My point is, one inevitable fact of the age of the 20s is the incessant comparison of success on your personal path to that of your peers. And so is the same with our love lives. This is not the narrative of a bitter single woman, nor the disguised song of a jealous heart who envies flowers and bae cooking dinner. It is rather an encouragement to validate your own life and your own path with your own decisions. We cannot build the security of our self-esteem and how we are perceived by others on the foundation of a shifty cyber presence illusion. Let me be clear, social media is not all bad. It is specifically positive when we can celebrate those figuratively "ahead" or "behind" us in our journey to our desired life. If we can't observe these updates without feeling the need to compare their lives to ours no matter how blatant or subconscious the feeling of inadequacy, it may be time to unplug, step back, and re-evaluate with some level of celebration where you are.

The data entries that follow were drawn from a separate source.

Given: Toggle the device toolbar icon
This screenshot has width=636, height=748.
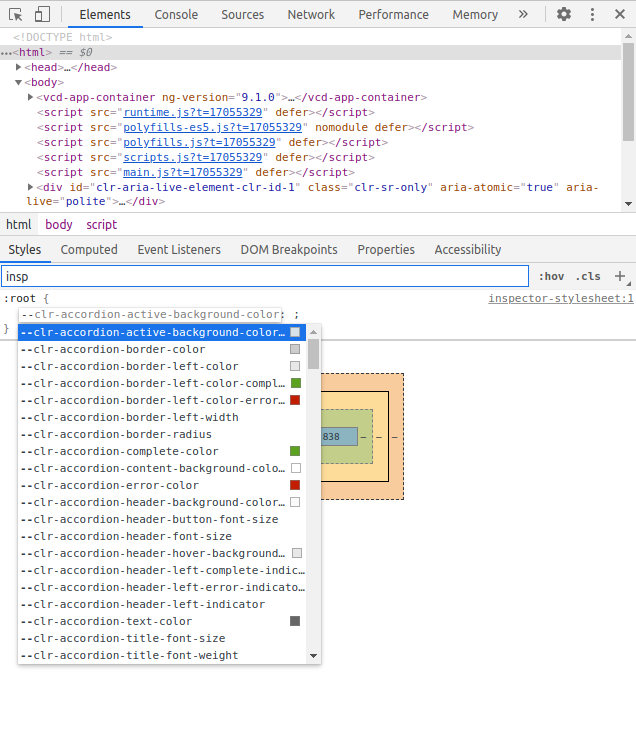Looking at the screenshot, I should coord(42,15).
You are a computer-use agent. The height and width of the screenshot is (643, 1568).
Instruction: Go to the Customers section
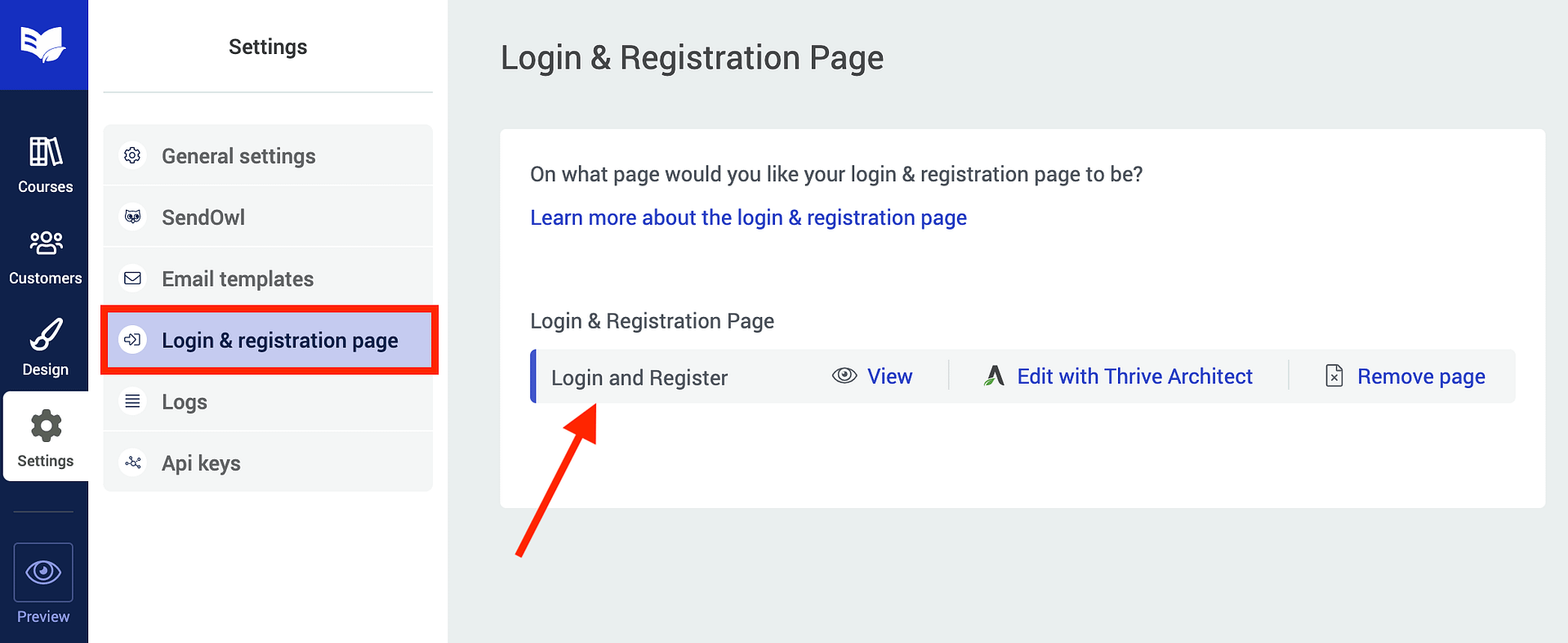[x=46, y=257]
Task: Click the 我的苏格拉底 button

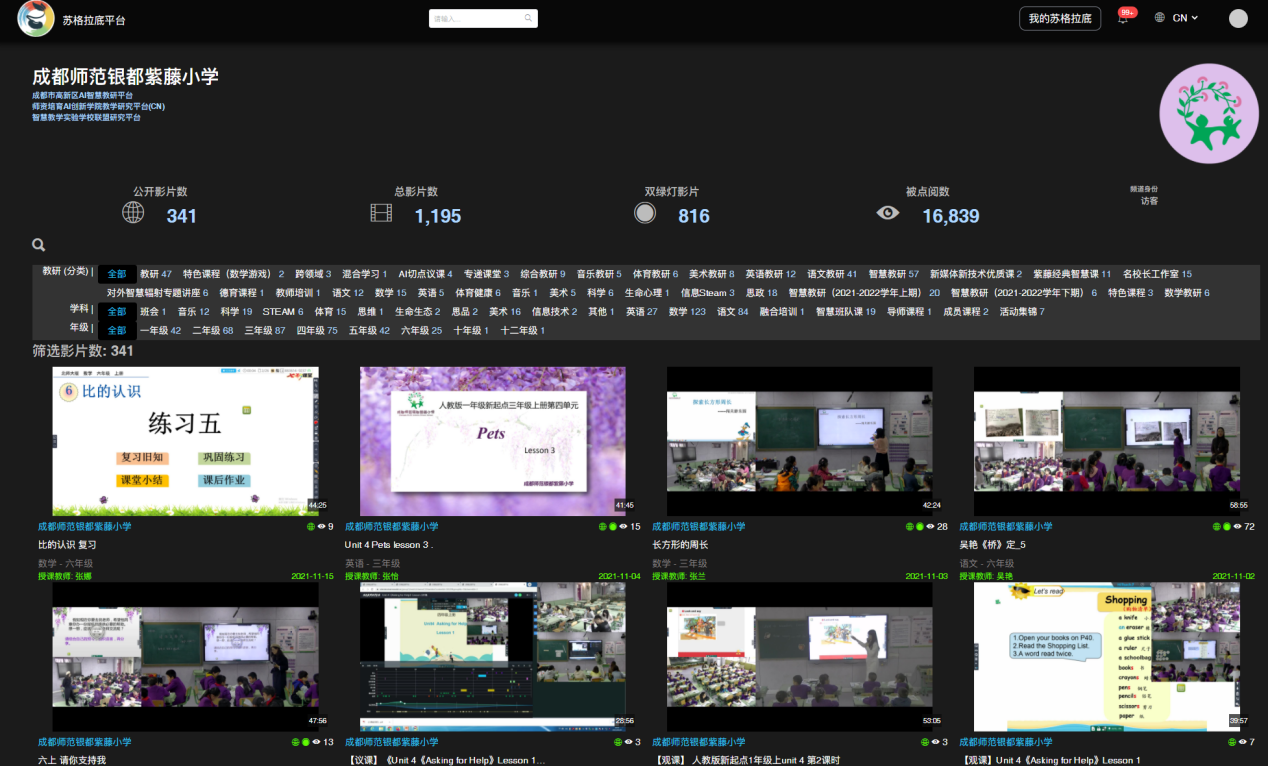Action: [1059, 19]
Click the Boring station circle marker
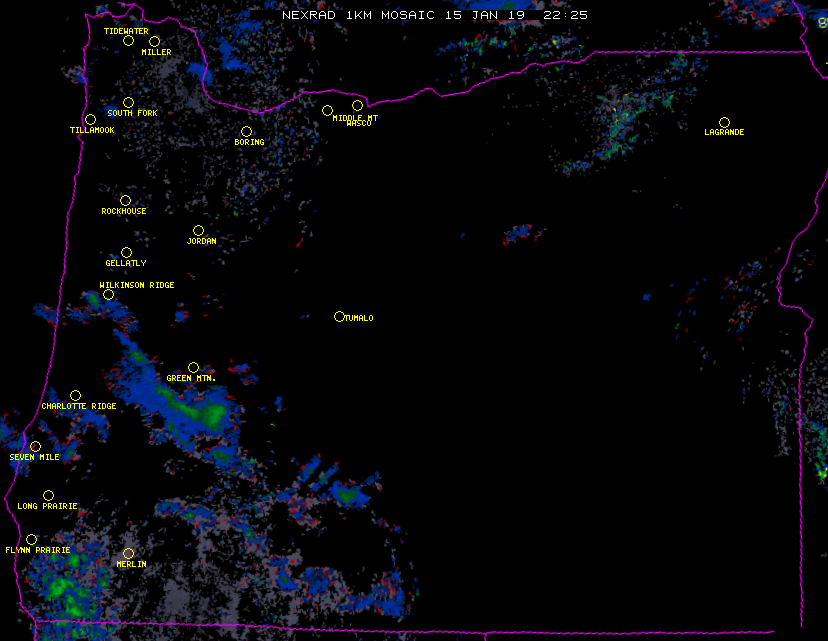Viewport: 828px width, 641px height. click(246, 132)
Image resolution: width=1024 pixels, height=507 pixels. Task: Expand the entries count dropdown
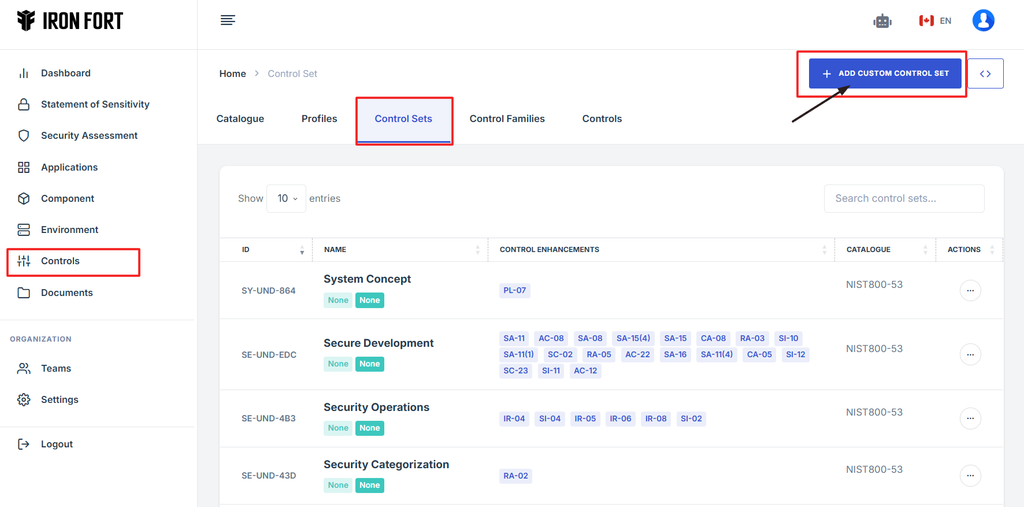tap(286, 199)

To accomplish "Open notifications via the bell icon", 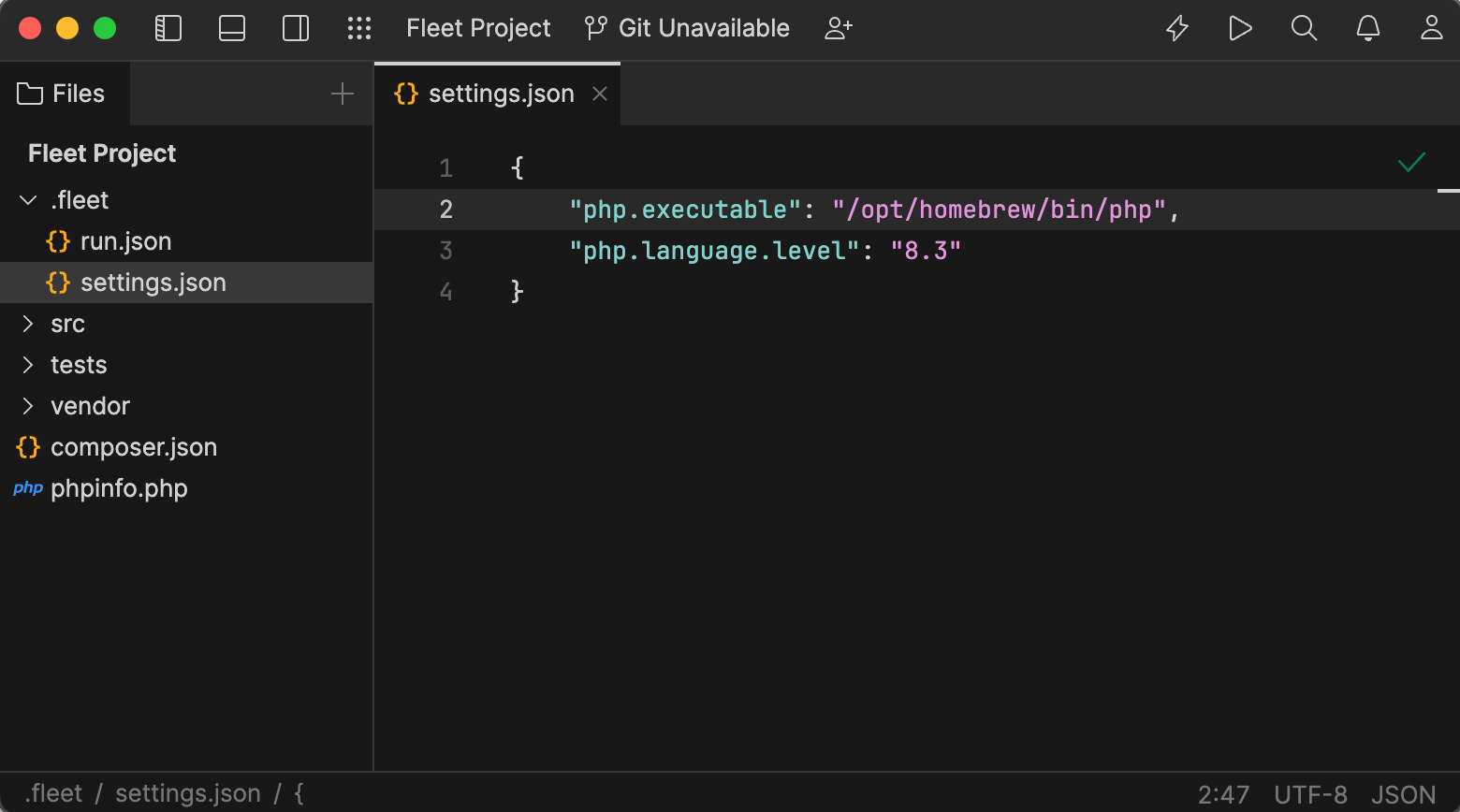I will (x=1367, y=28).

Going even further it sets a poor example for the generation of young women and men under us. For youth who have been born into the #relationshipgoals era without any reference to the exchange of 'The Letterman's Jacket', double taps and heart emojis under a picture are becoming more & more of their relationship validation. There is a disconnect of reality in cyberspace presence. It is not the same as human reaction, human support, or 100% communication. I think the more we praise the video gaming Sims like behavior as it pertains to our personal relationships, our younger generations will aspire to it. At the. vulnerable and impressionable ages of their lives, social media needs to read clearly for them as a pass time, not a "Mirror mirror on the wall". We validate us, and they could be learning to validate themselves too.
"This could be us, but you playing."
Am I? Or could it be I'm avoiding jumping into relationships as a result of succumbing to societal pressures that say we're better 'with' than 'without'?Just a thought.